** Opening Record set block **

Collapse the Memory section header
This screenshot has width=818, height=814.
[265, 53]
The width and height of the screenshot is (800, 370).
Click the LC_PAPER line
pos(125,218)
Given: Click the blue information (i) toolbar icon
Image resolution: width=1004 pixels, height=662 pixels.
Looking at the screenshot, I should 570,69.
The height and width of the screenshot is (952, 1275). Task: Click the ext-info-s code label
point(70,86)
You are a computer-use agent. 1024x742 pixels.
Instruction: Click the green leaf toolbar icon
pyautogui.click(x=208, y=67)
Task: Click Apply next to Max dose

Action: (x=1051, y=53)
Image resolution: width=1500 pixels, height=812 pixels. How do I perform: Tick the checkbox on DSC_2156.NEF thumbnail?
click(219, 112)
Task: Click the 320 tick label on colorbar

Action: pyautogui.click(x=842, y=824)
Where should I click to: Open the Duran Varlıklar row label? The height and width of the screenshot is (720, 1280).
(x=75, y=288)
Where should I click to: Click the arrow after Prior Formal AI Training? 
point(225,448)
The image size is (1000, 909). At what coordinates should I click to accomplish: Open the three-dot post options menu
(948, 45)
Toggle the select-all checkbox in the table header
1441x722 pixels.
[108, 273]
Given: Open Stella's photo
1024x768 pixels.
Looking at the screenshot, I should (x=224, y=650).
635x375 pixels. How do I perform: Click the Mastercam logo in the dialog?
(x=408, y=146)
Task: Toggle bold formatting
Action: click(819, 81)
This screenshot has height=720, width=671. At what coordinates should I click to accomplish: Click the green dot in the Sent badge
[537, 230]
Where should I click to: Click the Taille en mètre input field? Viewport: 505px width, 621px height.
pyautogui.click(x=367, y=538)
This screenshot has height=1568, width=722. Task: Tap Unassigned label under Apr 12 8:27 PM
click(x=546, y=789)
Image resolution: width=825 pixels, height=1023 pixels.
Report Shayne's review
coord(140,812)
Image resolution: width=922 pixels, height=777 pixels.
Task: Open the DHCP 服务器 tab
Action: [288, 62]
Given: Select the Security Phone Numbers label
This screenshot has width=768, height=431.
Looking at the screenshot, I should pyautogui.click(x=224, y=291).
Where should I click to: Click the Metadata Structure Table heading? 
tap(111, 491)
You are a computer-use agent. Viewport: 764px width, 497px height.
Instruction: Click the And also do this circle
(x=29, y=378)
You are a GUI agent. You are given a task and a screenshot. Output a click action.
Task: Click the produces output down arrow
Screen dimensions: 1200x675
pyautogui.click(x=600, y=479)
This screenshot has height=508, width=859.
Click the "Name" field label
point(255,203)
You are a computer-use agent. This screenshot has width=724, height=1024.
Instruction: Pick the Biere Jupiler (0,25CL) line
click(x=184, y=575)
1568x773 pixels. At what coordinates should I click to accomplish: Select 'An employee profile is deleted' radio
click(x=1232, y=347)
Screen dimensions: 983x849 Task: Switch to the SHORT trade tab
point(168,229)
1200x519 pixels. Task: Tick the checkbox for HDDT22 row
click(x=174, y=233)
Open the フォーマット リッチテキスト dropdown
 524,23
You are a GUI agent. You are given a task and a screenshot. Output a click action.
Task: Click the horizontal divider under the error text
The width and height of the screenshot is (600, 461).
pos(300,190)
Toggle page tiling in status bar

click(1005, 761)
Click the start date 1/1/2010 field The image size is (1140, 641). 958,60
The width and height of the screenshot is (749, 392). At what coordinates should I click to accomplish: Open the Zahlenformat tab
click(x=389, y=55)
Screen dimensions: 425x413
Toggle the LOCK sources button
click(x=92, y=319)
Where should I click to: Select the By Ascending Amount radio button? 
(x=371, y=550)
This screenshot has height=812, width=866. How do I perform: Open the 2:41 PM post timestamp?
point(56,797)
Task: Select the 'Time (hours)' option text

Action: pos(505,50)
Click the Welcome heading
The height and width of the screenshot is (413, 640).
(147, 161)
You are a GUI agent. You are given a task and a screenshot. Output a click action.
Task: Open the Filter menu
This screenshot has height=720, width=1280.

** Closing Record set block **

Task requirements: In the records, how many lines include the string "computer"? The answer is that number alone.

Solution to this exercise: 3